*** STUDY MATERIAL ***

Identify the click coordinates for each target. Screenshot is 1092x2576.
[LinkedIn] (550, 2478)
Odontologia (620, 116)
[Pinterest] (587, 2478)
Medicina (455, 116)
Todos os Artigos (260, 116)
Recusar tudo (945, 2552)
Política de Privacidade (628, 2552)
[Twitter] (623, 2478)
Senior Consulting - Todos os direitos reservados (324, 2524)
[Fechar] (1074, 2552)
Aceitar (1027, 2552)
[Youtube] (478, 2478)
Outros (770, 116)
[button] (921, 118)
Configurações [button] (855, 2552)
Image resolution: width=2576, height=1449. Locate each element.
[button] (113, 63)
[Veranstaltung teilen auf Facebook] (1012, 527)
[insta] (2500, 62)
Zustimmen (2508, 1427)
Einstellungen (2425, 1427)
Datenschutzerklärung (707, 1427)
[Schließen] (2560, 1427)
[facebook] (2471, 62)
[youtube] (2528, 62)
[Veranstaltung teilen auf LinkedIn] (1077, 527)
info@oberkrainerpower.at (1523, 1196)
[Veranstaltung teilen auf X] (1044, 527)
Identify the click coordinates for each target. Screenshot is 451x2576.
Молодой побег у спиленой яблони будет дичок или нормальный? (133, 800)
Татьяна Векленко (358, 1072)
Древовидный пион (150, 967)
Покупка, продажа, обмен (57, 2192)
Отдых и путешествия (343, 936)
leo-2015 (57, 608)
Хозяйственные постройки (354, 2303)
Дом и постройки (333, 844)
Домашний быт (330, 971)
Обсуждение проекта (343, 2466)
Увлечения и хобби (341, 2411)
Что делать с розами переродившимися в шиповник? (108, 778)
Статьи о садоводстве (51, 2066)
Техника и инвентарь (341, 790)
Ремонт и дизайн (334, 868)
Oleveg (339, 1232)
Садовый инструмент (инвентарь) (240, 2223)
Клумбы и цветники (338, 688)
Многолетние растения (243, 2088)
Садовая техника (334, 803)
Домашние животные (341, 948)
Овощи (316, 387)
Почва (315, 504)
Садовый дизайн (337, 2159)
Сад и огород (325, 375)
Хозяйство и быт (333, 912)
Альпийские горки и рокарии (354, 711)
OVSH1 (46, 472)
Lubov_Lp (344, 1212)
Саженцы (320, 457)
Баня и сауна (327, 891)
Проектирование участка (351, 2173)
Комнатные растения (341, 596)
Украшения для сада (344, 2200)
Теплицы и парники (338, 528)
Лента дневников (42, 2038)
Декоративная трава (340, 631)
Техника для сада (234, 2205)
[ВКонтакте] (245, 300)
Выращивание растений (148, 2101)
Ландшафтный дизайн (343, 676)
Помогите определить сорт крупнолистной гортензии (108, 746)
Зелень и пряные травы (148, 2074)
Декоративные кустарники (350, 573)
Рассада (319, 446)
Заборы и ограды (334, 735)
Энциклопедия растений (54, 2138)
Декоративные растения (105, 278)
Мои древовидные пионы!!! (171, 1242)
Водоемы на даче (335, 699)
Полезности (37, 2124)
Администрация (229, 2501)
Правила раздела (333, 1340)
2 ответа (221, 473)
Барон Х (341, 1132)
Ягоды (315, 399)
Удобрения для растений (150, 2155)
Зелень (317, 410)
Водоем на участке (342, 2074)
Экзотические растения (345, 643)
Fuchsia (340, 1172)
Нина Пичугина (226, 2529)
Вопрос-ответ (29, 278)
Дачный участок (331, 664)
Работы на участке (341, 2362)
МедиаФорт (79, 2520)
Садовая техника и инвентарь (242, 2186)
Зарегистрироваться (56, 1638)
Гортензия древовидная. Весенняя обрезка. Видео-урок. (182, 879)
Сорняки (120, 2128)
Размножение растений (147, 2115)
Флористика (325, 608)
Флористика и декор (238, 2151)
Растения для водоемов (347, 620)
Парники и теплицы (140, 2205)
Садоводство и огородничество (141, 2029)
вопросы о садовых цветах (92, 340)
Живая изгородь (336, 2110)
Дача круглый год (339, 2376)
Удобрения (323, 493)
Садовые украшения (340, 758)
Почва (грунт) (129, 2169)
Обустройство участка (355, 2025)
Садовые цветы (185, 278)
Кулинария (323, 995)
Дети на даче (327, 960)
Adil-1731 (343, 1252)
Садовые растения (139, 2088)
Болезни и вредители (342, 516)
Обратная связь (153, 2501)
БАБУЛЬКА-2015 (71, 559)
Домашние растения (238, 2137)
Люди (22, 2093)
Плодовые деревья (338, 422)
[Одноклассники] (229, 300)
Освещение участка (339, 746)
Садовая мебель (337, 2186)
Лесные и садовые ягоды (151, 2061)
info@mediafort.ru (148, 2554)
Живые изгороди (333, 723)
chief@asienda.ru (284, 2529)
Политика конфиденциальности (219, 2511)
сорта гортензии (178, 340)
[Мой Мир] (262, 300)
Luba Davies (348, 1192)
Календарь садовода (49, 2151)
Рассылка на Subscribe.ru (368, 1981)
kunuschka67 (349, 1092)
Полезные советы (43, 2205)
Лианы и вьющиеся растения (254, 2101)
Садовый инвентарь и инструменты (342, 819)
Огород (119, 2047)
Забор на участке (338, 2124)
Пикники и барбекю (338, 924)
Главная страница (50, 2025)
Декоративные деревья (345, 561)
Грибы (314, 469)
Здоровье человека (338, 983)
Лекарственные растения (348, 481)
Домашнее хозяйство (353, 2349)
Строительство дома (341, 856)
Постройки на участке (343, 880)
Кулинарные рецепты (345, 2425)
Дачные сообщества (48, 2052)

*** End of STUDY MATERIAL ***

> TRY IT
Find the line with "Грибы (314, 469)" in the data above. Restate it and all later lines word for word, ending with the last line.

> WRITTEN SOLUTION
Грибы (314, 469)
Здоровье человека (338, 983)
Лекарственные растения (348, 481)
Домашнее хозяйство (353, 2349)
Строительство дома (341, 856)
Постройки на участке (343, 880)
Кулинарные рецепты (345, 2425)
Дачные сообщества (48, 2052)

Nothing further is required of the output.